SOURCE INFORMATION
◆ ◆ ◆ ◆

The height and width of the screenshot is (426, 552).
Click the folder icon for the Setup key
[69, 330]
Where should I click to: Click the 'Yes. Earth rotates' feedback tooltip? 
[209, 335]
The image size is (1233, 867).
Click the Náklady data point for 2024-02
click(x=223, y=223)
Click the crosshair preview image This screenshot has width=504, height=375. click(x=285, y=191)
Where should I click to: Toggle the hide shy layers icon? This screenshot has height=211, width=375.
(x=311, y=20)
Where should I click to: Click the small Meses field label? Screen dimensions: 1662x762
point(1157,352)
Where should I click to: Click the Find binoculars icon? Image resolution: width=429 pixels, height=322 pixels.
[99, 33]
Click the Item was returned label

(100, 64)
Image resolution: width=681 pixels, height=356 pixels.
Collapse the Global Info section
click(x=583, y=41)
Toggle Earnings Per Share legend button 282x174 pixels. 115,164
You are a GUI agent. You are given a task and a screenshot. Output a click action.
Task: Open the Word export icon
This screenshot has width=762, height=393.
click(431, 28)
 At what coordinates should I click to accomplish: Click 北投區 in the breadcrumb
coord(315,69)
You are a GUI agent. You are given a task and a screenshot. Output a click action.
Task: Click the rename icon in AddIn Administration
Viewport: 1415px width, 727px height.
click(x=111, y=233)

◆ ◆ ◆ ◆

Set down the material above exactly, in full.

SOLVED PROBLEM
The height and width of the screenshot is (426, 552).
Click the folder icon for the Setup key
[69, 330]
Where should I click to: Click the 'Yes. Earth rotates' feedback tooltip? 
[209, 335]
The image size is (1233, 867).
Click the Náklady data point for 2024-02
click(x=223, y=223)
Click the crosshair preview image This screenshot has width=504, height=375. click(x=285, y=191)
Where should I click to: Toggle the hide shy layers icon? This screenshot has height=211, width=375.
(x=311, y=20)
Where should I click to: Click the small Meses field label? Screen dimensions: 1662x762
point(1157,352)
Where should I click to: Click the Find binoculars icon? Image resolution: width=429 pixels, height=322 pixels.
[99, 33]
Click the Item was returned label

(100, 64)
Image resolution: width=681 pixels, height=356 pixels.
Collapse the Global Info section
click(x=583, y=41)
Toggle Earnings Per Share legend button 282x174 pixels. 115,164
You are a GUI agent. You are given a task and a screenshot. Output a click action.
Task: Open the Word export icon
This screenshot has width=762, height=393.
click(431, 28)
 At what coordinates should I click to accomplish: Click 北投區 in the breadcrumb
coord(315,69)
You are a GUI agent. You are given a task and a screenshot. Output a click action.
Task: Click the rename icon in AddIn Administration
Viewport: 1415px width, 727px height.
click(x=111, y=233)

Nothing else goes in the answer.